Czeslaw Milosz
Czesław Miłosz (1911–2004) felt that part of his role as a poet and critic was to bear witness to bloodshed and terror as well as to beauty. He survived the Soviet invasion of his beloved Lithuania, escaped to Nazi-occupied Warsaw where he joined the Socialist resistance, then witnessed the Holocaust and the razing of the Warsaw Ghetto. After persecution and censorship triggered his defection in 1951, he found not relief but the anguish of solitude and obscurity.
In the years of loneliness and labor, Miłosz continued writing poems and essays, learning to love his privacy and preoccupations and enjoying the devotion of his students at the University of California, Berkeley. International fame came like lightning when Miłosz won the 1980 Nobel Prize for Literature.

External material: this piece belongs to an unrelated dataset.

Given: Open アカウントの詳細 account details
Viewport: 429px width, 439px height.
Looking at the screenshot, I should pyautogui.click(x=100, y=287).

Czesław Miłosz: Conversations collects pieces from a wide range of sources over twenty-five years and includes an unpublished interview between Miłosz and his friend and fellow Nobel Laureate poet Joseph Brodsky. This volume acquaints us with a man whose work, life, and thought defy easy characterization. He is a sensualist with a scholar’s penchant for history, as likely to celebrate Heraclitus as the hooks on a woman’s corset. He is a devout but doubting Catholic, and a thinker tinged with a heretical sensibility.
Cynthia L. Haven is a literary critic for the San Francisco Chronicle and a regular contributor to the Washington Post Book World, the Times Literary Supplement, and the Los Angeles Times Book Review. Her work also has been published in Civilization, the Georgia Review, the Kenyon Review, and the Cortland Review.